Segment de texte
L’Europe ne parvient toujours pas à s’imposer sur le démantèlement des navires. Publié le 02 Février 2022 par Adeline Descamps (mis en ligne avec l’autorisation de Madame Adeline Descamps)

Sur les 763 navires destinés au démantèlement en 2021, 583 ont échoué sur les plages très controversées du Bangladesh, de l’Inde et du Pakistan, au mépris de certaines réglementations sur le travail et l’environnement mais aussi des normes en matière de gestion des déchets. Il y a pourtant 44 chantiers européens agréés

Plus de 750 navires marchands et unités flottantes offshore ont été vendus pour démantèlement en 2021. Parmi eux, 583 ont fini sur les plages du Bangladesh (254), de l’Inde (210) et du Pakistan (119). En 2020, sur les 630 unités destinées au recyclage, 446 y avaient également échu.

Invariablement, selon les années, la baie d’Alang en Inde (153 parcelles dédiées à la démolition sur une côte de 10 km), les plages de Chittagong au Bangladesh et de Gadani au Pakistan, concentrent la quasi-totalité du tonnage brut démantelé dans le monde. En comparaison, la Corée du Sud, Taïwan, Singapour et Hong Kong ont traité 142 navires en fin de vie, les Émirats arabes unis, une soixantaine, tandis que les États-Unis en ont accueilli 41 et l’Europe 37.

15 décès et 34 blessés graves

L’an dernier, une quinzaine de personnes ont perdu la vie sur la plage de Chattogram, au Bangladesh, et 34 autres ont été gravement blessées, dénonce l’ONG Shipbreaking Platform, connue pour ses engagements en faveur d’un démantèlement responsable des navires sur un plan environnemental et social.

« Tous les armateurs sont conscients de la situation désastreuse de ces chantiers et du manque de moyens pour traiter en toute sécurité les nombreuses matières toxiques présentes à bord des navires », assure Ingvild Jenssen, la présidente de l’ONG.

Recyclage des navires : la situation ne s’est pas améliorée en 2020

Une dizaine de compagnies à l’index

Dans son bilan annuel, l’association a pour habitude d’épingler les pires pratiques au regard des réglementations en vigueur, en se basant sur le nombre de navires envoyés dans ces chantiers sans règles et des décès.

Sinokor, European Navigation, PT Buana Lintas Lautan Tbk (BULL), Jin Hao Ship Management, Polaris Shipping, Winson Oil Trading Pte Ltd, Nathalin Co, Berge Bulk, Zeamarine Americas LLC et Alpha Bulkers Shipmanagement sont ainsi mises à l’index.

Inconditionnelle du classement, la sud-coréenne Sinokor a envoyé 12 de ses méthaniers et tankers au Bangladesh et au Pakistan. « Un accident, dans lequel un travailleur s’est gravement bléssé, s’est produit lors de la découpe du Mediterranean Energy sur le chantier de SN Corp. à Chittagong. Dans ce même chantier, deux personnes ont trouvé la mort et sept ont été blessés l’année dernière », alerte l’ONG.

Extraits des lignes
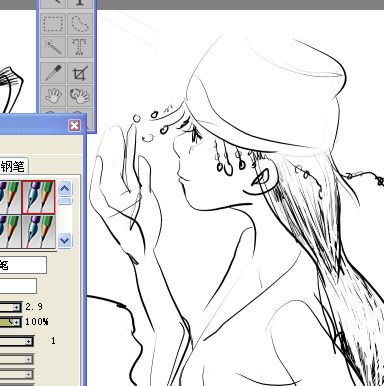Choose the dotted text selection tool
Screen dimensions: 384x386
[80, 47]
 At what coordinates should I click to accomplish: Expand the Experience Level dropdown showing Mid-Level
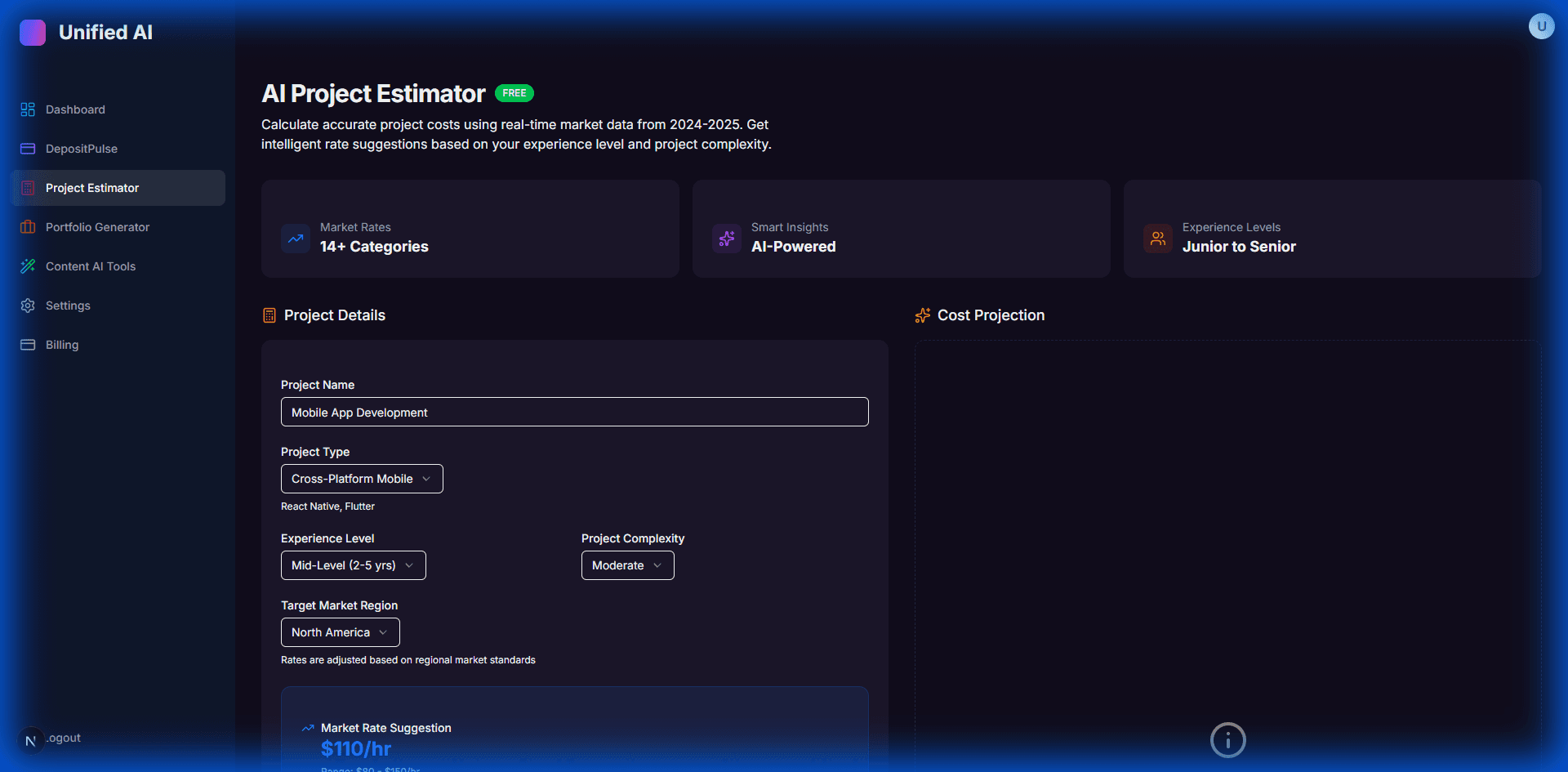pos(353,564)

Défi 1
D'après l'article sur le démantèlement des navires, combien de navires ont fini sur les plages du Bangladesh en 2021 ?
Défi 2
Dans l'article sur le démantèlement des navires, sur quoi l'ONG Shipbreaking Platform s'appuie-t-elle pour épingler les pires pratiques dans son bilan annuel ? Répondez en une à trois phrases.
Défi 3
Rédigez la suite de l'article sur le démantèlement des navires, en partant de sa dernière phrase.

Résultat obtenu 1
254 navires.

Résultat obtenu 2
Elle se base sur le nombre de navires envoyés dans ces chantiers sans règles et sur le nombre de décès. C'est à partir de ces critères qu'elle désigne les pires pratiques au regard des réglementations en vigueur.

Résultat obtenu 3
La Roumanie et la Suède, sommés de se conformer aux règles européennes sur le recyclage des navires

Les lois existent mais aisément contournables

Il existe pourtant des règles et de lois mais l’ONG a maintes fois fait la démonstration de la déconcertante facilité avec laquelle il est possible de les contourner, « souvent avec l’aide d’acheteurs au comptant », accuse la présidente de l’ONG. « Ceux-ci paient le prix fort pour les navires en fin de vie et, les rebaptisent, réenregistrent et changent de pavillon pour les envoyer en Asie car c’est là qu’ils vont réaliser le plus grand profit ».

Près de la moitié des navires vendus à l’Asie du Sud en 2021 auraient ainsi changé de registre pour adopter l’un des pavillons de la liste noire par le MoU de Paris, dont les Comores, Palau et de Saint-Kitts-et-Nevis, particulièrement populaires auprès des acheteurs au comptant « grâce à leur mauvaise application du droit maritime international ».

Parmi ces changements de pavillon in extremis, dix-sept étaient censés être assujettis au règlement européen sur le recyclage des navires qui rend obligatoire, depuis le 1er janvier 2019, la démolition dans des installations agréées par Bruxelles (au nombre actuellement de 44) en Europe, en Turquie et aux États-Unis. L’ONG harponne notamment deux unités appartenant à la société italienne O&G Saipem et deux à la société grecque European Navigation.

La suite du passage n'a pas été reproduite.